0-complexity / openvcloud

OpenvCloud
Other
2 stars 4 forks source link

Apply locks during virtual firewall operations #1784

Closed alichaddad closed 6 years ago

alichaddad commented 6 years ago

Detailed description

It is possible that two different processes will try to start a virtual firewall which might cause both of them to fail.
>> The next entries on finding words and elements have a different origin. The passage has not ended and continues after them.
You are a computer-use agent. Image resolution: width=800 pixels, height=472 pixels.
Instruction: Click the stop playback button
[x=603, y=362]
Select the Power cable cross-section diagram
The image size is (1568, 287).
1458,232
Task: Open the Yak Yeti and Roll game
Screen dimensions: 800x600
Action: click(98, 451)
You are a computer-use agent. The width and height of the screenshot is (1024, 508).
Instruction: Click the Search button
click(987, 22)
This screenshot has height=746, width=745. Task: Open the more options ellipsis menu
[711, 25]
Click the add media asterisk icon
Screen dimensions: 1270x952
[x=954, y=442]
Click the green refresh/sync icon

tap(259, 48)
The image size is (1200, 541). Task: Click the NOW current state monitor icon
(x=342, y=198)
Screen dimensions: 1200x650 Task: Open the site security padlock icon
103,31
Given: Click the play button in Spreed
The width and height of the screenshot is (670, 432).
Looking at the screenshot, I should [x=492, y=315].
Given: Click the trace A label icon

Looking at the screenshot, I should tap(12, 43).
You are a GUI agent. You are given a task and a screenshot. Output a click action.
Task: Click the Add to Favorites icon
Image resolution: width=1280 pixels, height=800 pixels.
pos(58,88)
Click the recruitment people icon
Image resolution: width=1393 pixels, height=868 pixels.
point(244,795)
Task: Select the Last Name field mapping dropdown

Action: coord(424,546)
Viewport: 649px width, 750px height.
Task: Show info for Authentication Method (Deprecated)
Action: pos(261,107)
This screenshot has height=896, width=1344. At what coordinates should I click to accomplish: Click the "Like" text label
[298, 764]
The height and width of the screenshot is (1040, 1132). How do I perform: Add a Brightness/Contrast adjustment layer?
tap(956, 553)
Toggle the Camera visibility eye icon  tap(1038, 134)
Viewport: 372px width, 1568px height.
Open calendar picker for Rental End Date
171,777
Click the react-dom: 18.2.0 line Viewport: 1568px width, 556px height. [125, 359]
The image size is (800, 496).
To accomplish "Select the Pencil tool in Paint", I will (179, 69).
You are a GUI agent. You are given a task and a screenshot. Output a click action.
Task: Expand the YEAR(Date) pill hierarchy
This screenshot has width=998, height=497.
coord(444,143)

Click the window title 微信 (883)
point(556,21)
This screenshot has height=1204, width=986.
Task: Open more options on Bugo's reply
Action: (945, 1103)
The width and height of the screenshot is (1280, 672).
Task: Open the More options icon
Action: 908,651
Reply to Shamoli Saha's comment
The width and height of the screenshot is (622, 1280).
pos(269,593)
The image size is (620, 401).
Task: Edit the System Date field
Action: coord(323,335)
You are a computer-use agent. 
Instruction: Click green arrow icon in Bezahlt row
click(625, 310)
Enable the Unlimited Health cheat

This was obseerved during this test case https://github.com/0-complexity/openvcloud/blob/master/tests/ovc_master_hosted/OVC/c_advanced/maintenance_tests.py#L293. In that test case it puts a node in maintenance mode and then tries to start a virtual firewall that was on that node, this might cause the described scenario where both of these actions try to start a virtual firewall.

Locks should be introduced to prevent this behavior when starting or stopping a virtual firewall.

Relevant stacktraces

This is an example of what might happen:


Traceback (most recent call last):
~   File "/opt/jumpscale7/lib/JumpScale/grid/jumpscripts/JumpscriptFactory.py", line 176, in executeInProcess
    return True, self.module.action(*args, **kwargs)
~   File "/tmp/jumpscripts/jumpscale_vfs_create_routeros.py", line 138, in action
    % (networkid, networkidHex, e)
~ RuntimeError: Could not create VFW vm from template, network id:424:01a8
Could not execute job, error:
Traceback (most recent call last):
~   File "/opt/jumpscale7/lib/JumpScale/grid/jumpscripts/JumpscriptFactory.py", line 176, in executeInProcess
    return True, self.module.action(*args, **kwargs)
~   File "/tmp/jumpscripts/unknown_createVM.py", line 18, in action
    return createVM(xml)
~   File "/tmp/jumpscripts/unknown_createVM.py", line 13, in createVM
    dom.create()
~   File "/usr/lib/python2.7/dist-packages/libvirt.py", line 1035, in create
    if ret == -1: raise libvirtError ('virDomainCreate() failed', dom=self)
~ libvirtError: Cannot access storage file '/var/lib/libvirt/images/routeros/01a8/routeros.qcow2' (as uid:113, gid:116): No such file or directory

type/level: OPERATIONS/1
Could not execute jscript:1000003 unknown_createVM on agent:107_9
Error: Exec error procmgr jumpscr:unknown_createVM on node:107_9 <class 'libvirt.libvirtError'>: Cannot access storage file '/var/lib/libvirt/images/routeros/01a8/routeros.qcow2' (as uid:113, gid:116): No such file or directory
FastGeert commented 6 years ago

Will be solved by #1817